Observer’s Challenge – Observing Saturn

The A and B rings of Saturn, and the Cassini Division and the elusive Encke Division. 2016 June 17, 03:42, Barbados, Damian Peach. [illustrated for this article]

Saturn reveals its loveliness even in a small telescope and observers will always remember their first view of the planet and its ring system.

Saturn is always a fine sight for any observer but this year it is located at -25 latitude and -26 from the first of July. Opposition is 2018 June 27. Being at such a low altitude in Sagittarius makes observing any fine detail very difficult in the UK. The rings are around 25° but it will be a challenge to see Encke’s Division. This division is situated in Ring A which is the outer ring beyond Cassini’s Division. Cassini’s can be seen with a 3-inch refractor under favourable conditions but Encke’s is much more elusive.

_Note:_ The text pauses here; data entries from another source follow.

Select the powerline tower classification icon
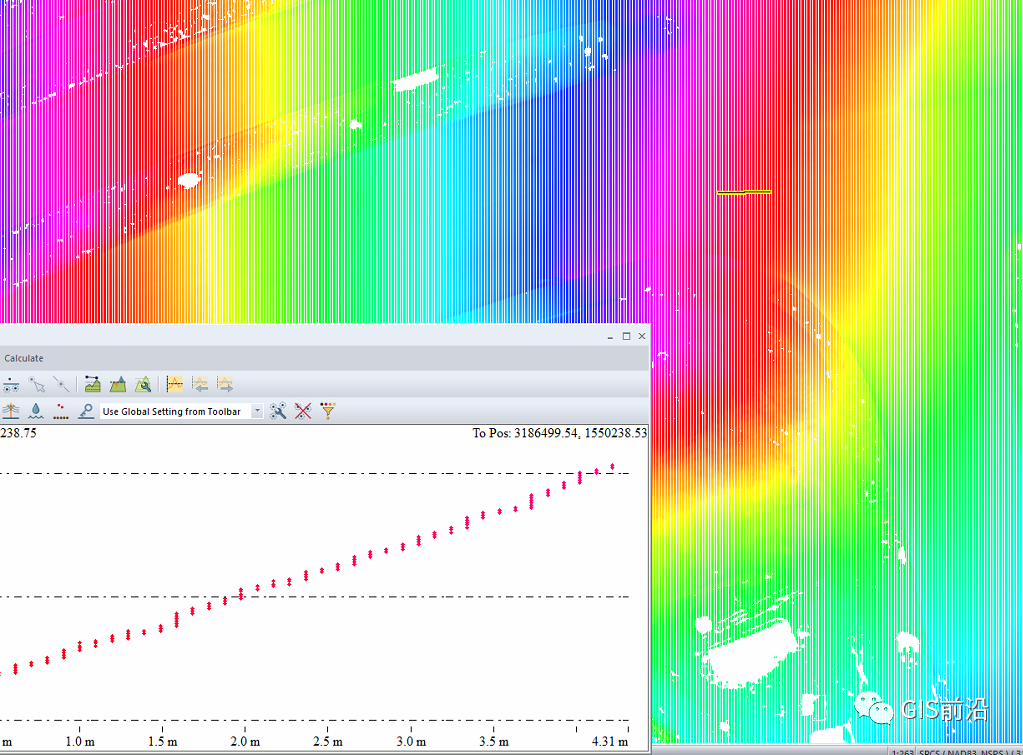The width and height of the screenshot is (1023, 755). coord(10,411)
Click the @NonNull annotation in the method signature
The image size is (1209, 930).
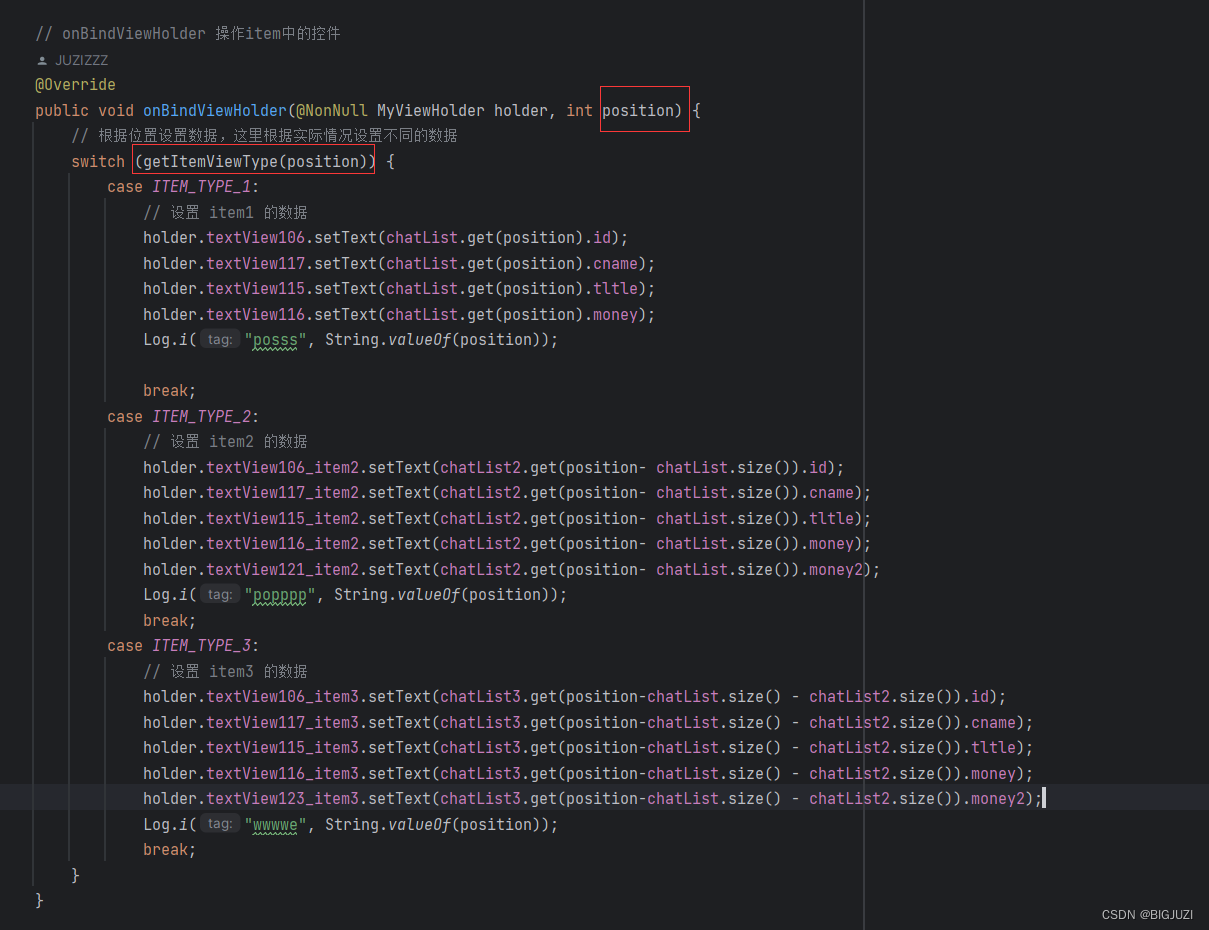331,110
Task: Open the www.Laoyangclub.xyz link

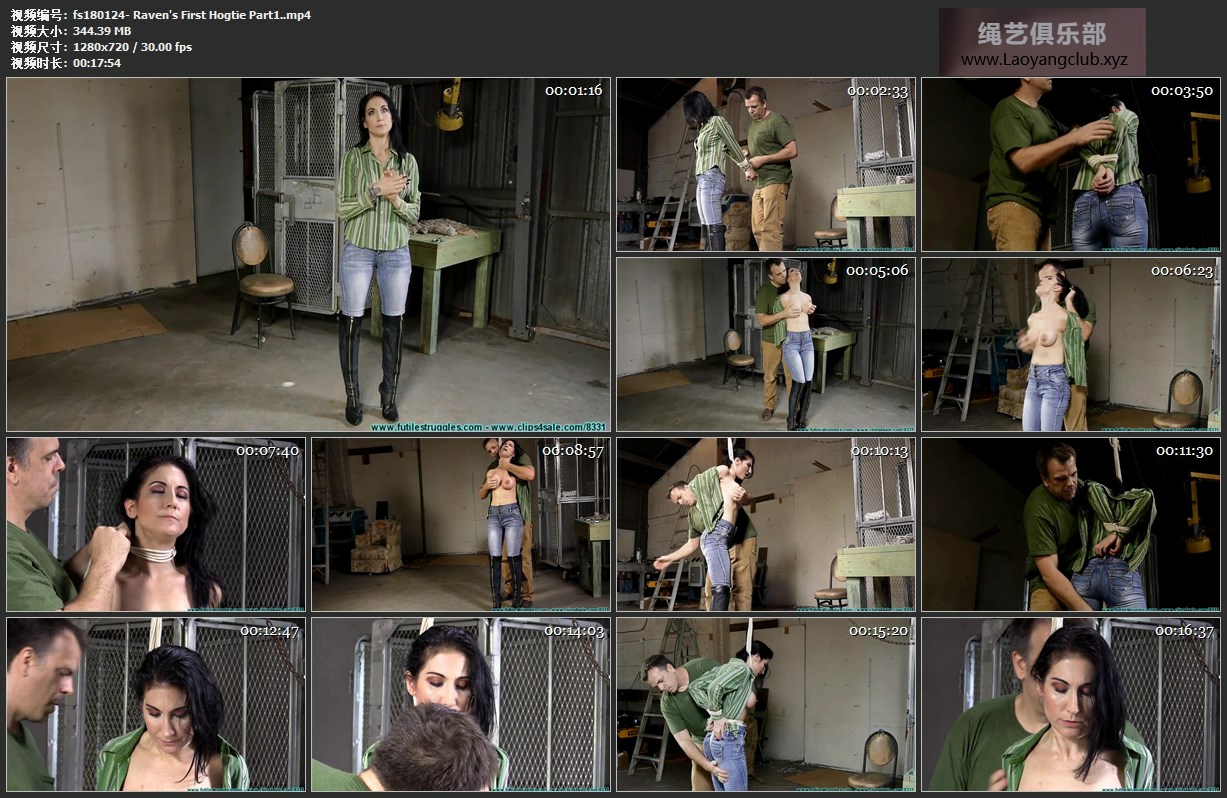Action: click(1043, 60)
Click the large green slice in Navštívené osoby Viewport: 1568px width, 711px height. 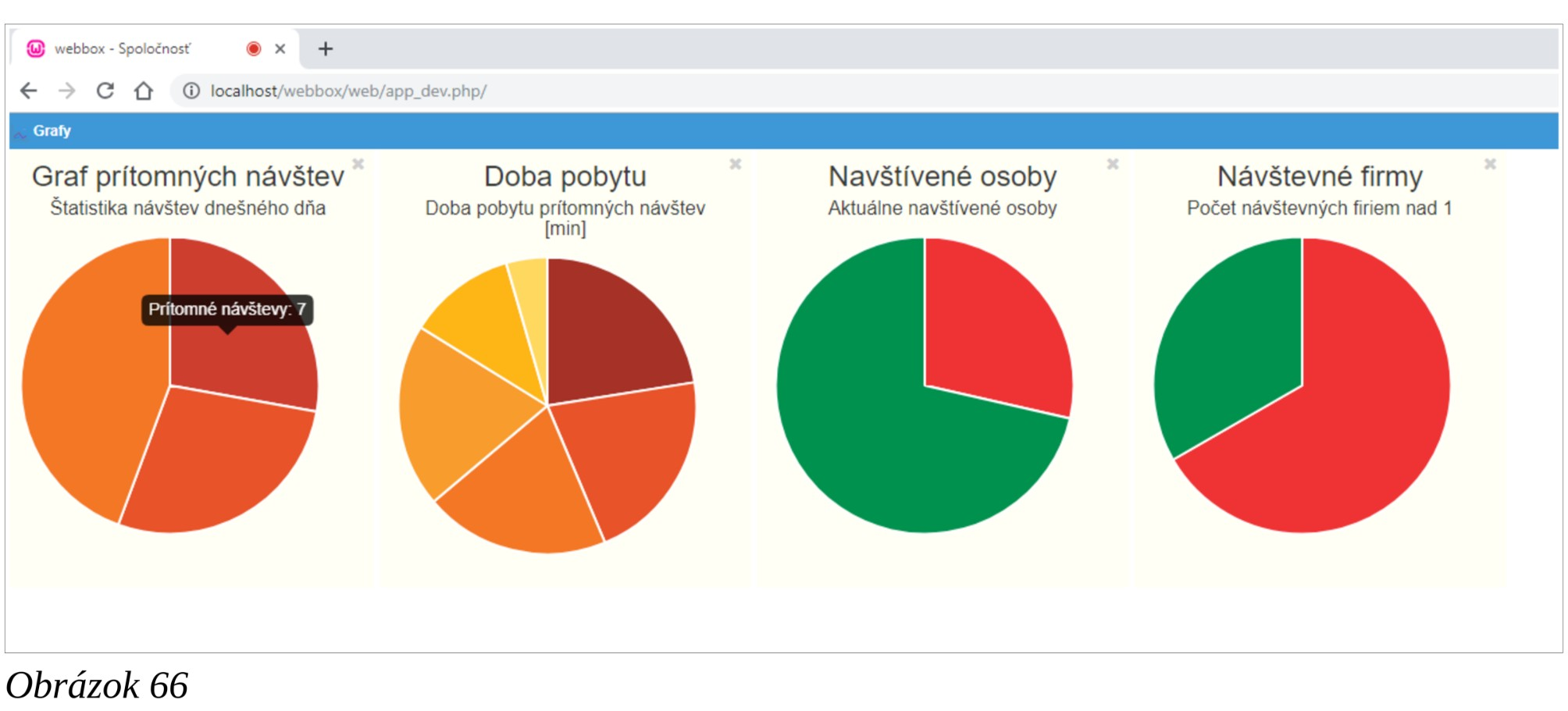tap(867, 437)
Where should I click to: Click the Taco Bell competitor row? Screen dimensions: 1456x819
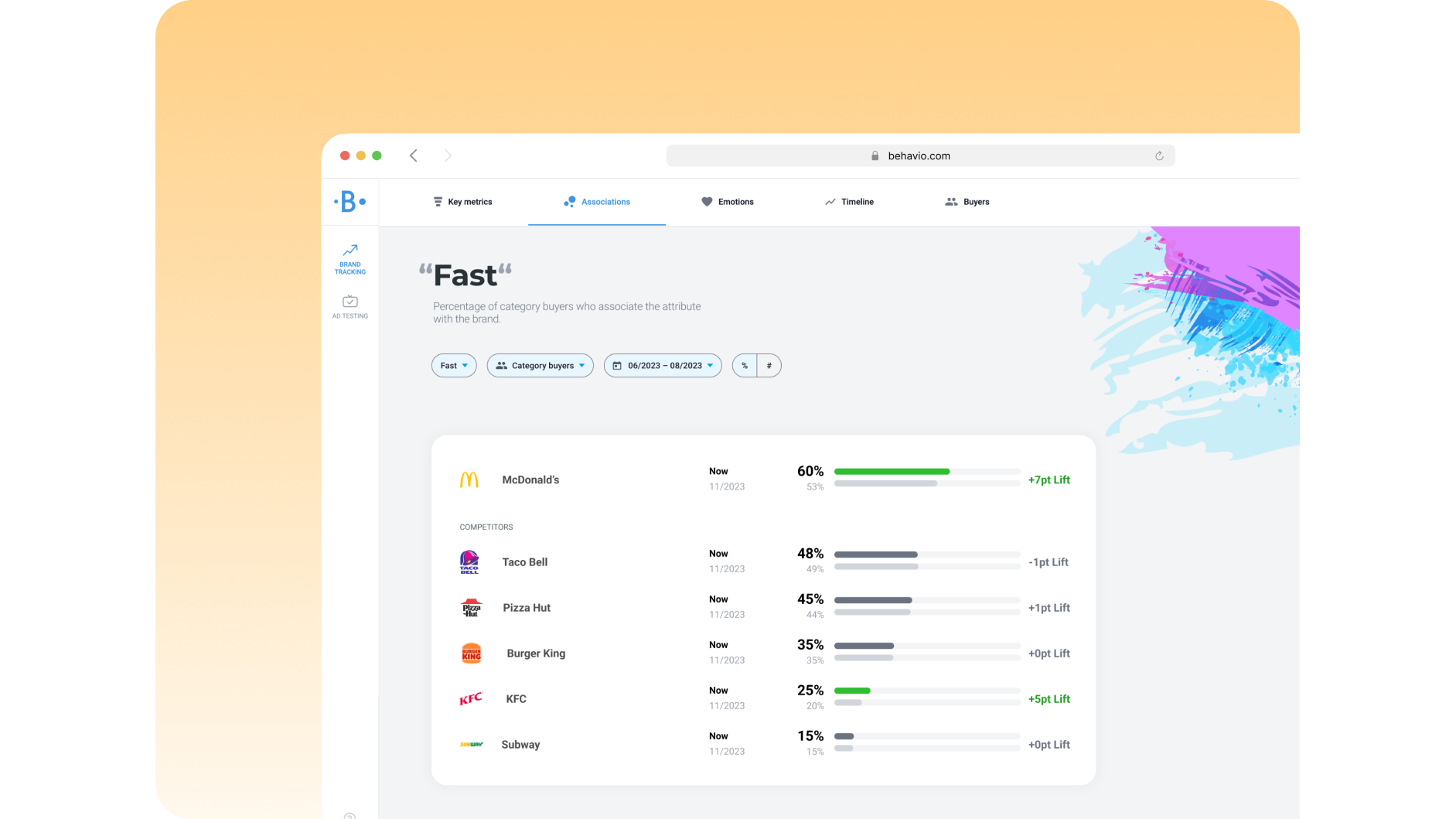[525, 562]
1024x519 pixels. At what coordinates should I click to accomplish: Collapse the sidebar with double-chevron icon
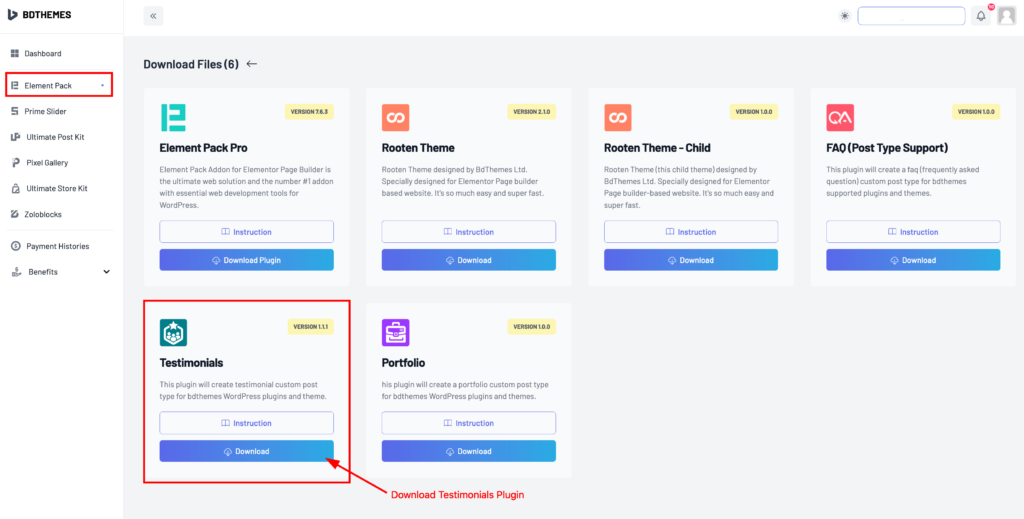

Five of Saturn’s moons adjacent to a very over-exposed Saturn. D = Dione; Te = Tethys; E = Enceladus; R = Rhea; Ti = Titan. 2017 June 18, 00:28, Tynemouth, UK. David Swan. [illustrated for this article]
The satellites will be a challenge too and light pollution and low altitude will make Iapetus, Rhea, Tethys and Dione difficult. The BAA Handbook gives position data for these satellites on pages 83 and 84; Iapetus is brighter at Western Elongation and is much further out but mid-June and later August will be the best time to look for it.

There are two challengers therefore, these being to see if you can see Encke’s Division and also any satellite fainter than Titan. If you do not manage to meet either challenges, Saturn will always be a magnificent sight anyway.

Disk Drawing, 2018 May 08; Paul G. Abel

As well as observing, why not make a sketch of Saturn and its rings and any visible moons; here is a sketch by Paul G. Abel made 2018 May 08 from the University of Leicester’s Observatory. Or maybe you prefer to take images. Please do submit any sketches, images or observing notes to Mike Foulkes at the BAA’s Saturn, Uranus and Neptune Section and upload them to your member page.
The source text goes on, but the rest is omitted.